● Document segment:
****

Self-Help Federal Credit Union

Self-Help Federal Credit Union is a certified CDFI that creates and protects ownership and economic opportunity for all, especially people of color, rural residents, and low-wealth families and communities. Our financial products include auto, personal, and home loans; checking and savings accounts; and commercial lending to businesses, community development projects, and non-profit organizations.  SHFCU has the advantage of drawing on the collective capacity of the full Self-Help organization, a family of affiliates that has three decades of experience in delivering $7.5 billion in financing to more than 134,000 families, individuals, businesses, and organizations nationwide.

Self-Help’s healthy food lending history dates back to 1988 when we made a series of small loans that helped to establish a community-based cooperative grocer. We aim to support the entire food system and seek out borrowers that are committed to protecting the environment and creating quality jobs. Self-Help’s affiliates have provided 34 loans totaling more than $9 million within the healthy foods sector, reaching food co-ops, local grocers, distributors, and sustainable producers. Self-Help also plays a role as a non-profit real estate developer and property manager. In this capacity, the organization just completed a facility for a startup food cooperative in Durham, North Carolina and is breaking ground on a similar co-op project in Greensboro, NC.

****

● Objectives:
A – Answer these questions from the credit union profile, based on what it states:
(i) In what year does Self-Help's healthy food lending history begin?
(ii) How much financing has the full Self-Help organization delivered over three decades?
(iii) In which North Carolina city is Self-Help breaking ground on a co-op project?
B – List every kind of recipient that the credit union profile says Self-Help's healthy foods lending has reached.
C – Summarize the credit union profile in two sentences.

● Supplied information:
****

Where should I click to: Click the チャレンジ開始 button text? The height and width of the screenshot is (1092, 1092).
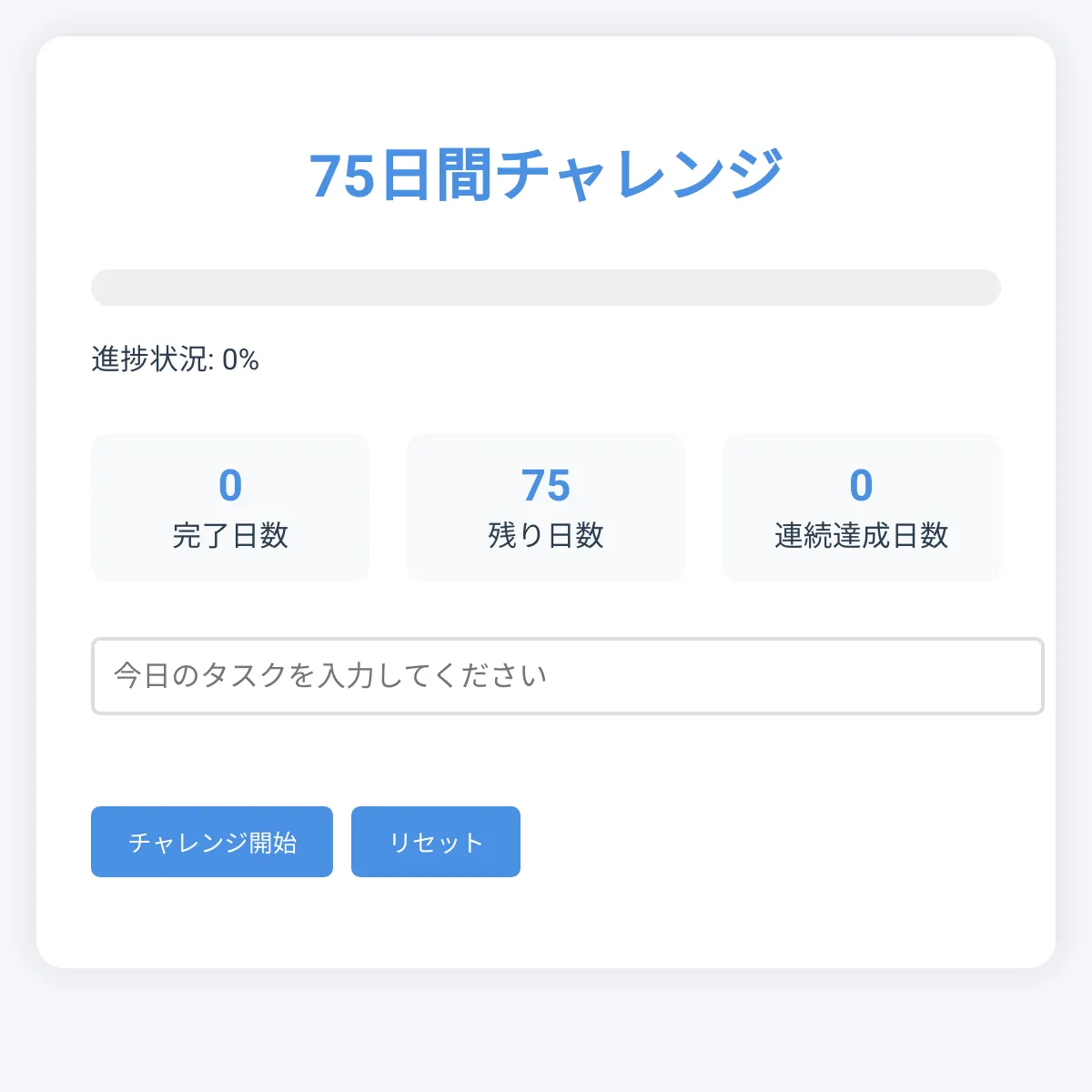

****

● Answers in order:
A –
(i) 1988
(ii) $7.5 billion
(iii) Greensboro

B –
- Food co-ops
- Local grocers
- Distributors
- Sustainable producers

C – Self-Help Federal Credit Union is a certified CDFI that offers consumer loans, deposit accounts, and commercial lending. It draws on the wider Self-Help organization, which has provided 34 loans totaling more than $9 million in the healthy foods sector and also develops real estate, including food cooperative facilities in Durham and Greensboro, North Carolina.